Representantes de 10 municípios gaúchos acompanharam nessa segunda-feira (17), em Boa Vista, as últimas etapas de uma espécie de seleção da qual participam quem busca um novo lugar para viver. Eles viajaram ao norte do país à convite do Ministério do Desenvolvimento Social. O titular da pasta, Alberto Beltrame, acompanhou a comitiva.
A ideia é que as cidades que ainda não estão integradas ao programa passem a receber imigrantes. O processo começa nos dois centros de triagem administrados pelo Exército com apoio da Organização das Nações Unidas (ONU) e da Polícia Federal. Os imigrantes passam por quatro etapas até obterem documentos do Brasil.
— Ao chegar, os venezuelanos informam se pretendem ficar seis meses ou dois anos, e são encaminhados para a entrevista. Depois, colhem digitais para fazer o CPF brasileiro e a carteira de trabalho — explica o tenente Francisco Salomã Bezerra de Souza, subcomandante do posto de triagem da Operação Acolhida.
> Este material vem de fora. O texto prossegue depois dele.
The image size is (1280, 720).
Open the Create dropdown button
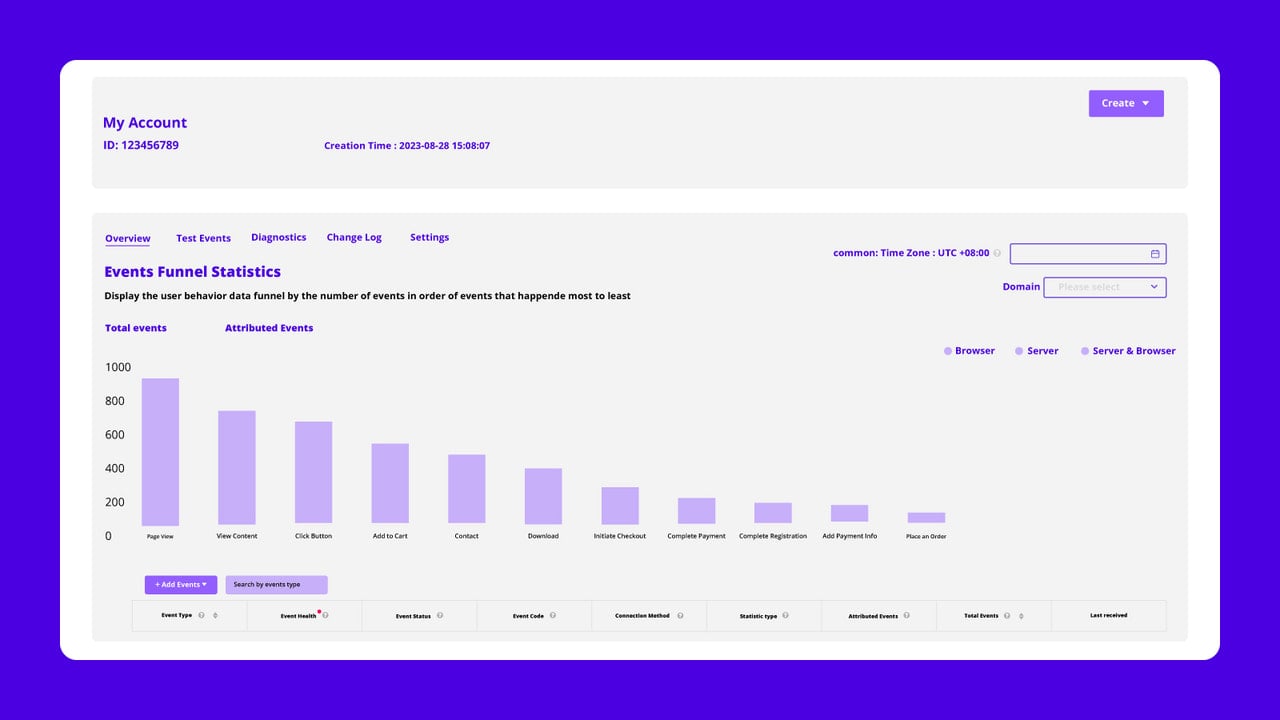click(1126, 103)
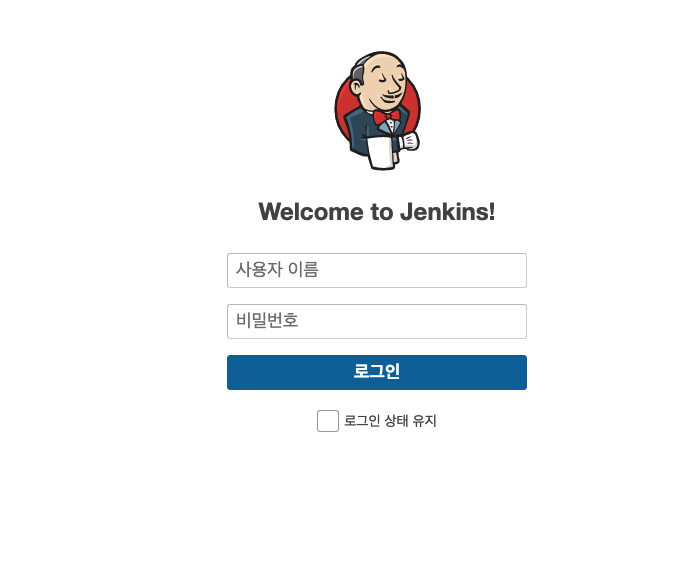692x574 pixels.
Task: Focus the 비밀번호 password field
Action: [x=377, y=322]
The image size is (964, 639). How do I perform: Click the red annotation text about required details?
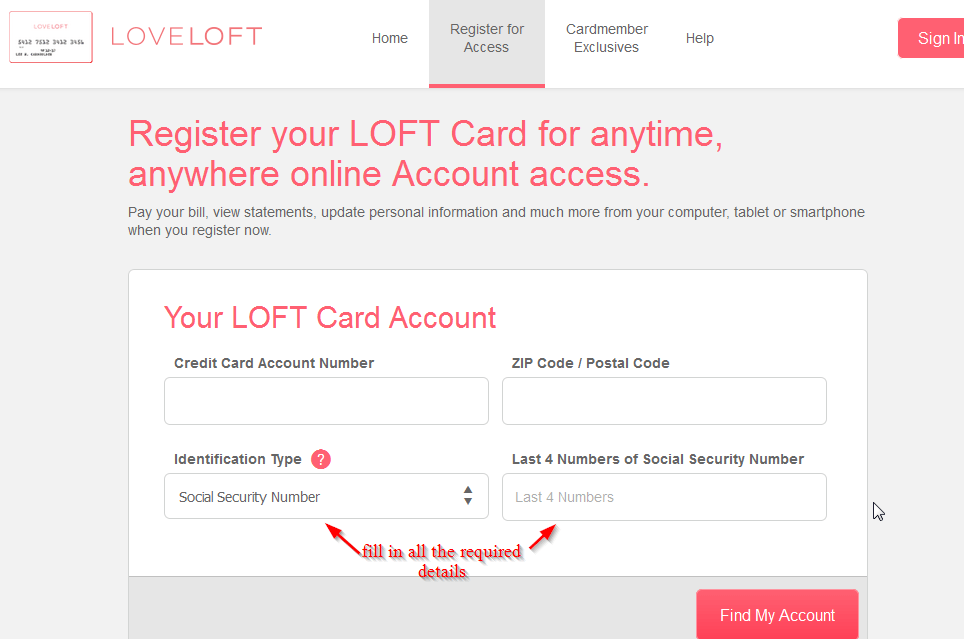[x=443, y=559]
Para garantir as primeiras senhas e a prioridade no atendimento, muitas pessoas preferem dormir do lado de fora dos muros. O local recebeu, somente neste mês, de 700 a 800 pessoas por dia. Segundo o tenente, o número foi muito maior durante 2018:
— Com as festas de fim de ano, muitos estão indo para a Venezuela com o dinheiro que conseguiram guardar.
É o caso de Roberto Hurtado.
— Vou visitar a família para passar o Natal, mas depois voltarei — diz o venezuelano de 48 anos.
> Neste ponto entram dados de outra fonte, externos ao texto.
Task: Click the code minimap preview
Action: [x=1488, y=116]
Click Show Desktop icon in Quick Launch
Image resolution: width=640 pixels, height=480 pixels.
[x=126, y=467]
Lonas brancas protegem da chuva fina, mas amplificam a sensação térmica. Enquanto o termômetro marcava 33ºC às 14h, um militar jurava, pela experiência de quem trabalha no local há mais de um ano, que passava fácil de 40ºC. No tempo em que os adultos cumprem o demorado processo de regularização no Brasil, as crianças ficam um espaço separado, onde assistem a desenho animado, brincam com jogos de montam ou pulam na cama elástica.
— Enquanto os pais fazem as documentações, a gente as distrai. E também trocamos fraldas de bebês — conta Yoana Rodriguez, 36 anos, voluntária da Unicef, órgão das Nações Unidas que promove a defesa dos direitos das crianças.
Após ter o perfil da família e das capacidades profissionais dos adultos, o cadastro completo é levado até a tenda da Polícia Federal, que cruza os dados com os abrigos que irão acolher os migrantes. É por essa base de dados que foram selecionados os venezuelanos que desembarcarão nesta terça-feira no aeroporto Salgado Filho.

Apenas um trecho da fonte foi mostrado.